Read more at Sky News
Australian Mining Industry Examines China Limiting Steel Production
In a bid to smother out air pollution in its major cities, the next five years will see China reduce iron ore and coal needs. Australia’s resource and energy commodity export earnings are forecasted to reach a record high of $215 billion between 2016-17, with prospects remaining strong according to Mark Cully, chief economist for the department of industry. This predicted rise comes from a drive-in Australia’s resources and energy sector comes from metallurgical coal and iron ore export earnings. However, the largest growth portion will be from liquefied natural gases (LNG), which grew by close to 50% between 2015-16 with it foreseen to double in the next three years. Overall global demand especially over the next five years for Australian resources and energy remains resilient.

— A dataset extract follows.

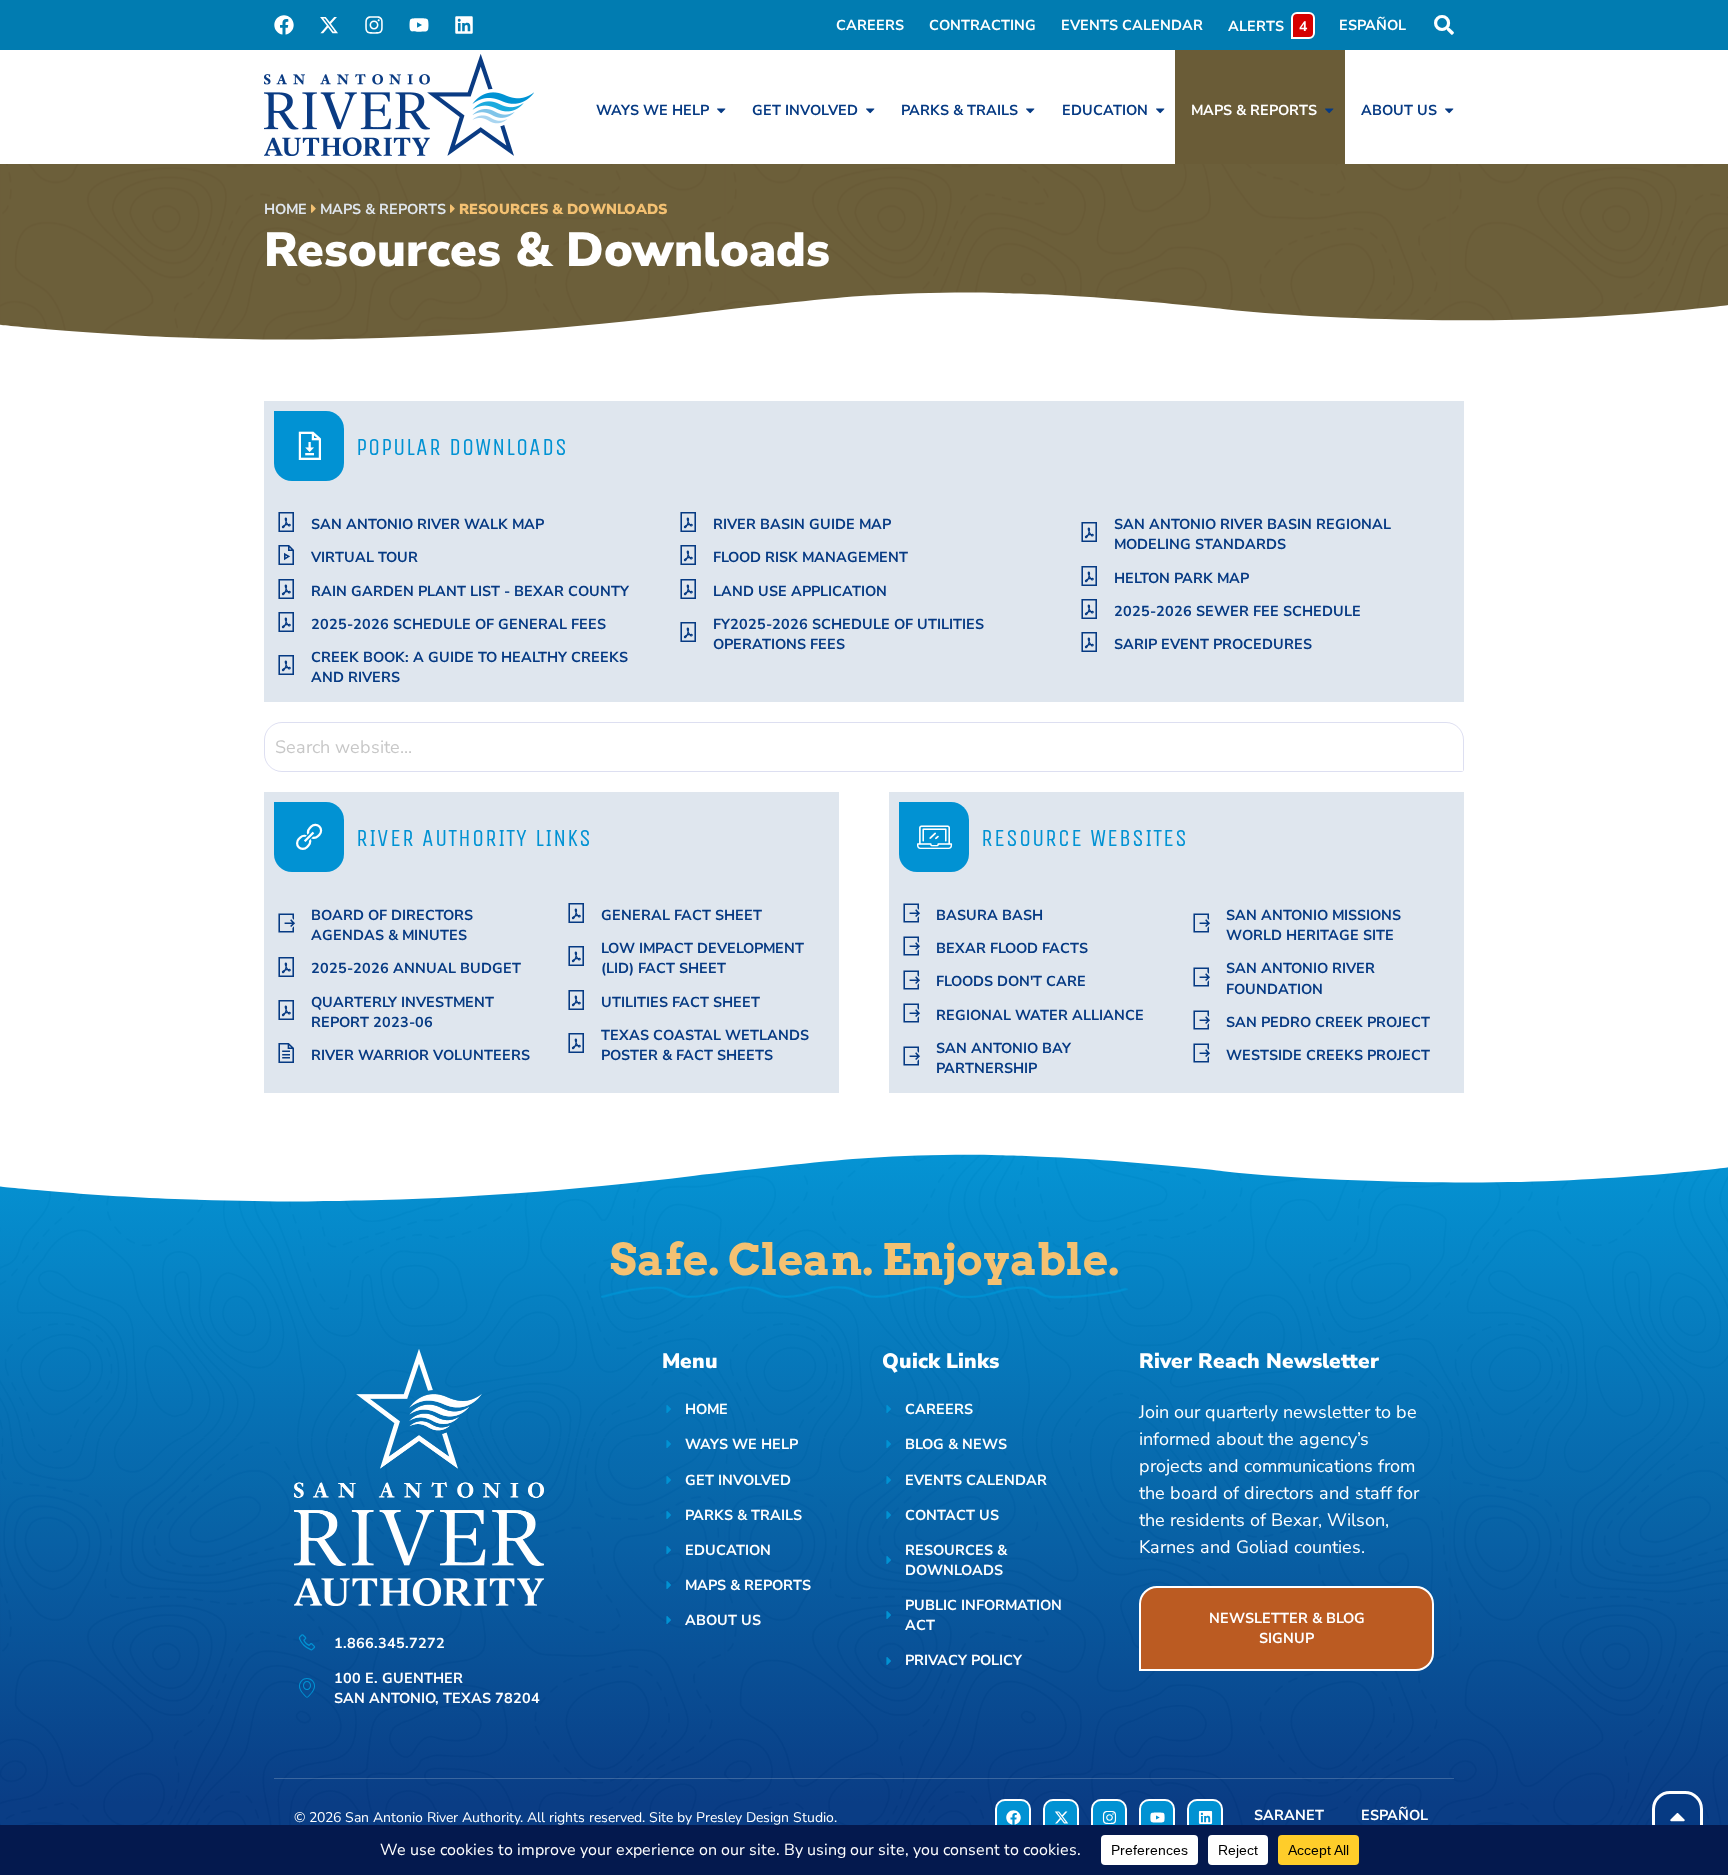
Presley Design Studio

Read more at australianmining
Largest Australian Solar Farm to Begin Contraction in SA
It has begun, the first of a two stage 300 MW solar farm based near Australia’s Port Augusta South Australia. With developers succeeding in a financial close last week, the Bungala project was sold to European investors Italy’s Enel Green Energy and the Dutch Infrastructure Fund. With the state’s last coal fired generator closing in May and with 50 per cent of South Australia being run on wind and solar, project developer Reach Energy is directed by Tony Concannon looks to build around 12km of 1,000MW of reliable solar energy. Using fast-acting inverter technology and successful grid management will lead to electrical speeds much faster than gas and coal-fired plants. Origin Energy chief Frank Calabria also stresses for focus on solar in Australia as the world energy markets transition, securing Australian homes and businesses with an affordable and cleaner supply is of crucial importance.